Documentary Week rolls along with today’s movie, Kevin, a 35 minute short and the first documentary from emerging filmmaker, Jay Duplass. Living in Austin, Texas in the early nineties, Duplass was an admirer of local musician Kevin Gant. Gant, a singer/songwriter who performed a distinctive mix of flamenco, blues, and beat poetry, was a popular figure in Austin’s musical underground, but he dropped off the map in 1995. Years later, Duplass set out to find out what happened to Kevin.
The film begins with Duplass having found Kevin living in Austin, and working at a retail job. Kevin provides some background on how he developed his musical style, and the inspiration for his lyrics. He also, reluctantly at first, explains how and why he “disappeared”.

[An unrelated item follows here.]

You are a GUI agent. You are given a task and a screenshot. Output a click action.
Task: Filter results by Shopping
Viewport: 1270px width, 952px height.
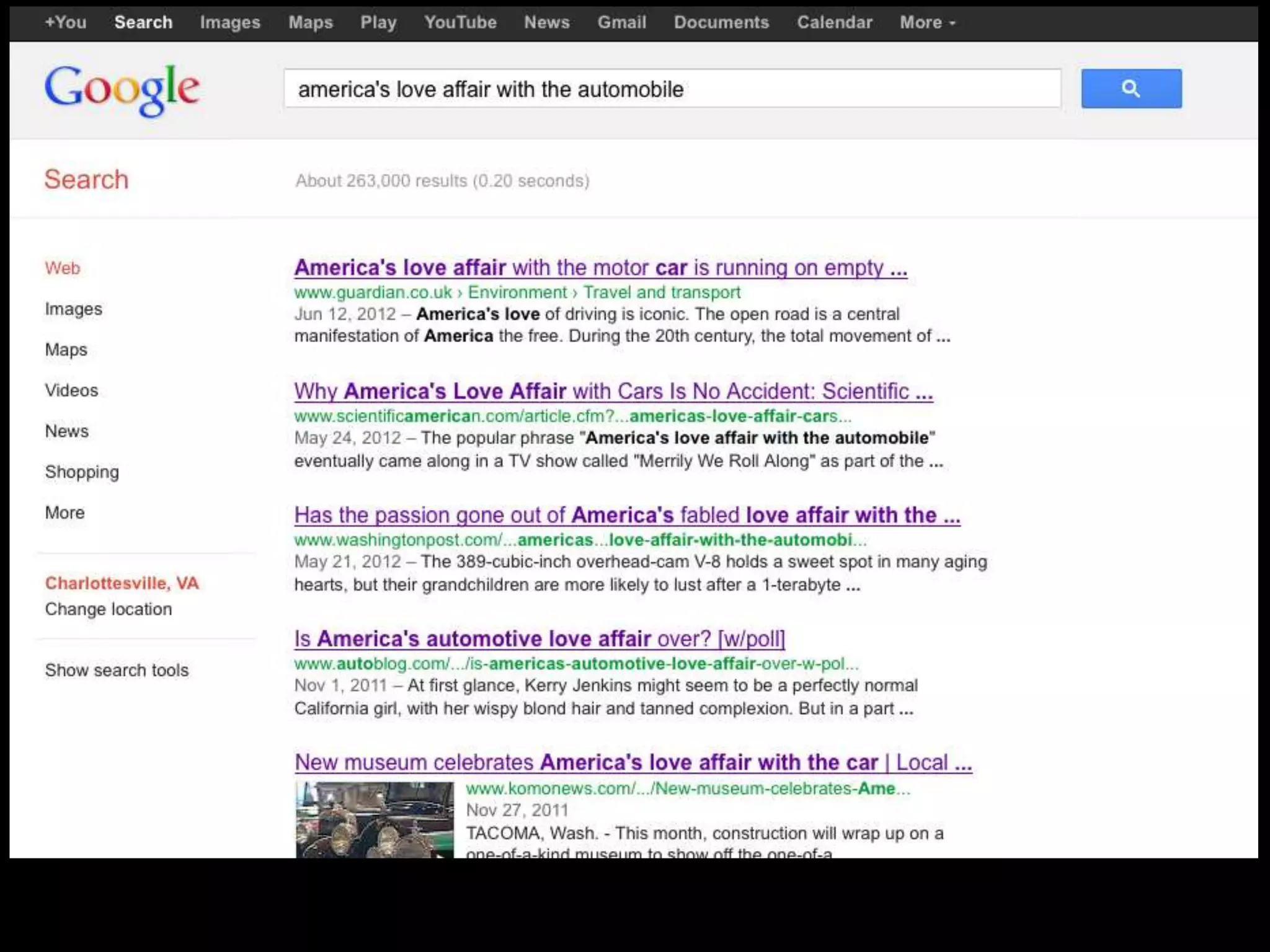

Kevin’s story is interesting, but as the film develops it becomes clear that this is really a story about what is to come. Although, when he first meets Duplass, Kevin has abandoned music, and has been suffering from writer’s block for over a decade his gifts are still apparent. Kevin speaks with a certain lyrical quality, his gifts as a poet clearly still bubbling beneath the surface. Given all this talent, and the filmmaker’s obvious admiration, perhaps it shouldn’t come as a surprise that the creation of the film, in itself, leads to the most exciting development in the film, as the boundaries between documentarian and subject are blurred leading to something wonderful.
This was an entertaining if imperfect short documentary. Given the way that Duplass winds up influencing the next phase of the story, the film might have benefited from more background on what Kevin meant to him originally. However, this is just me playing “what if”. That aside, I enjoyed discovering Kevin and I think that this movie is well Worth Seeing.